|Open||None||T116063 Hardware Automation Workflow - Overall Tracking|
|Resolved||None||T199083 Migrate the hardware inventory from Racktables to Netbox|
|Resolved||faidon||T170144 Evaluate NetBox as a Racktables replacement & IPAM|
|Resolved||ayounsi||T184242 Puppet broken on deployment-netbox, looks like it thinks its a prod box|
|Resolved||ayounsi||T190134 Can't login on netbox|
|Resolved||Dzahn||T190184 Netbox: setup backups|
The changes above will a) turn netbox hosts into "backup::hosts" via profile so they get all the needed Bacula agent stuff and then b) define a new fileset (paths to be backed up for netbox and apply that.
The missing part would then just be a cron to dump pgsql into a path and add that path to the fileset.
There is now a puppetized dir and cron job on netbox machines.
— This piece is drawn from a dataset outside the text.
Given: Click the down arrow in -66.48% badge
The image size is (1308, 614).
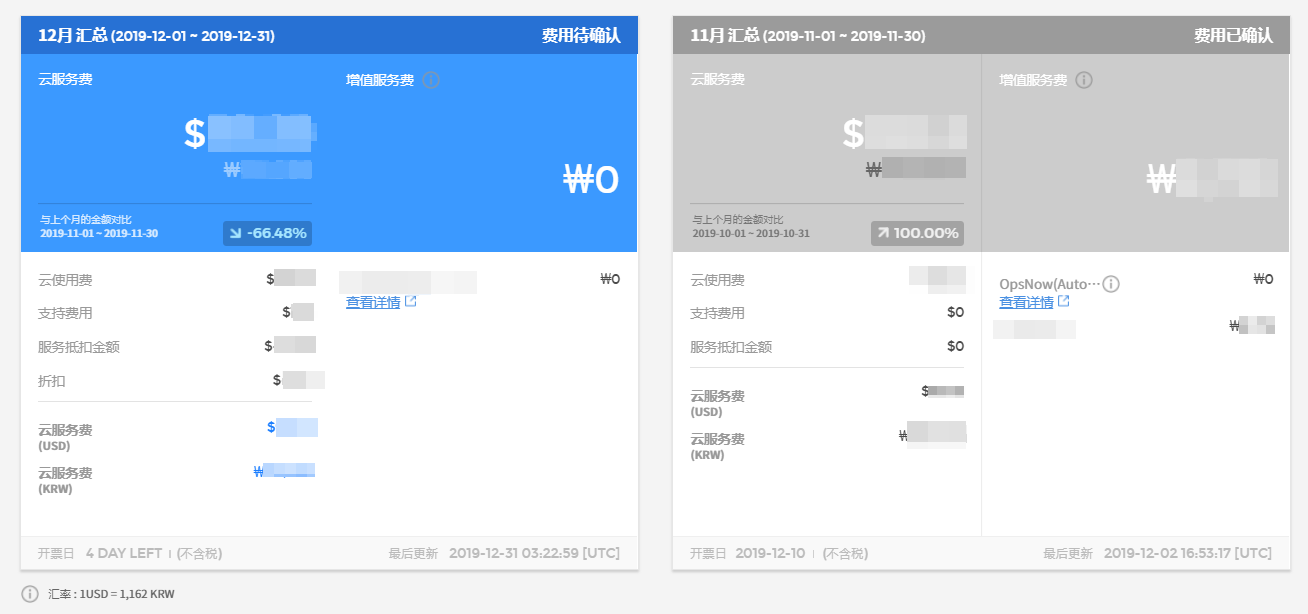Looking at the screenshot, I should pos(235,233).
Copy/pasting the command from there and executing manually as user postgres works and creates a gzipped dump file in /srv/postgres-backup. (which i deleted again)
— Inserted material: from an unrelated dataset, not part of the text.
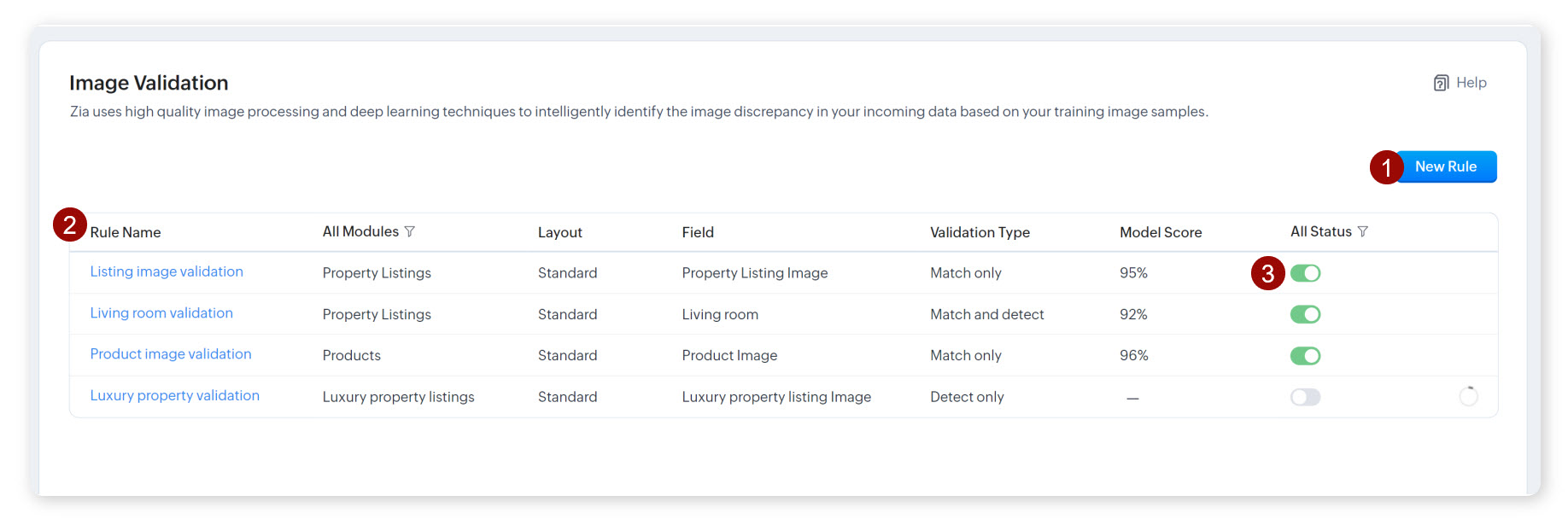1568x519 pixels.
Task: Click the Help document icon
Action: (x=1441, y=83)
sudo -u postgres /usr/bin/pg_dumpall | gzip > /srv/postgres-backup/psql-all-dbs-`date "+%Y%m%d"`.sql.gz root@netmon1002:/srv/postgres-backup# ls psql-all-dbs-20180731.sql.gz
The path /srv/postgres-backup has been added to the Bacula filset called "netbox".
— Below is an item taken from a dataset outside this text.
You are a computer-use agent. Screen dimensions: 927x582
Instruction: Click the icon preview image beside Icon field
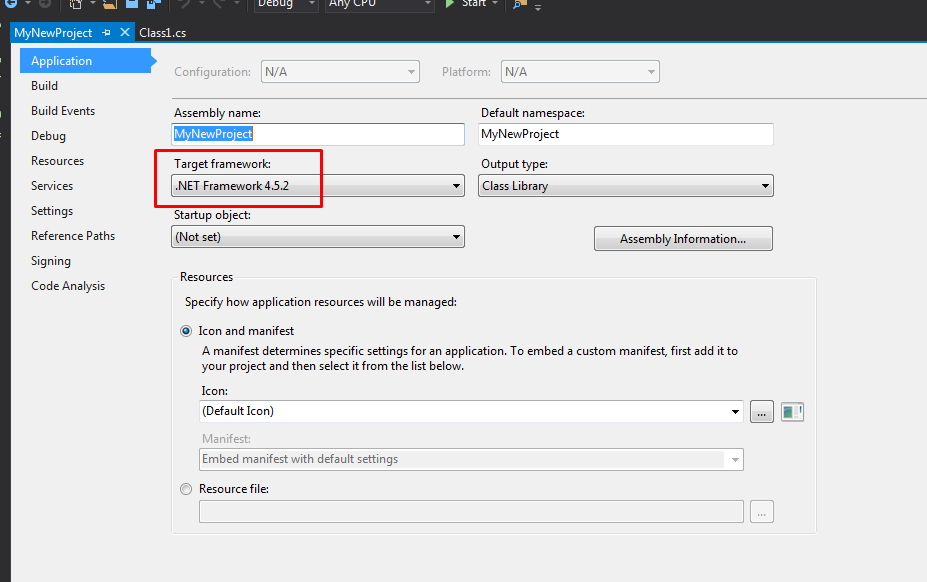pyautogui.click(x=792, y=412)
Tomorrow i will double-confirm it got created (at a random time), shows up in Bacula console and can be restored from there.
Finally there should be no more cronspam :p ... and we have actual files:
root@netmon1002:/srv/postgres-backup# ls psql-all-dbs-20180803.sql.gz root@netmon2001:/srv/postgres-backup# ls psql-all-dbs-20180803.sql.gz
Also the dump and the cleanup cron don't run at the same time anymore.
On the Bacula in bconsole i can confirm the new netbox backup sets exist and srv/postgres-backup is part of a file set that could be restored from/to netmon1002 and netmon2001 as well. The actual dump files that exist now should appear shortly in the next incremental backup.
Files have been created for each day and are showing up in Bacula (helium) in bconsole now.
$ cd postgres-backup/ cwd is: /srv/postgres-backup/ $ ls psql-all-dbs-20180803.sql.gz psql-all-dbs-20180804.sql.gz psql-all-dbs-20180805.sql.gz psql-all-dbs-20180806.sql.gz
I started a restore to netmon1002.
Using Catalog "production" Run Restore job JobName: RestoreFiles Bootstrap: /var/lib/bacula/helium.eqiad.wmnet.restore.4.bsr Where: /var/tmp/bacula-restores .. Backup Client: netmon1002.wikimedia.org-fd Restore Client: netmon1002.wikimedia.org-fd .. Job queued. JobId=103268
I also tested actual restore of the database:
Dropped the live prod database, confirmed web UI was down, then restored DB from dumpfile from backups and the application was up again.
I created a wikitech page for Netbox incl. a section on backups and restore:
This should resolve the ticket.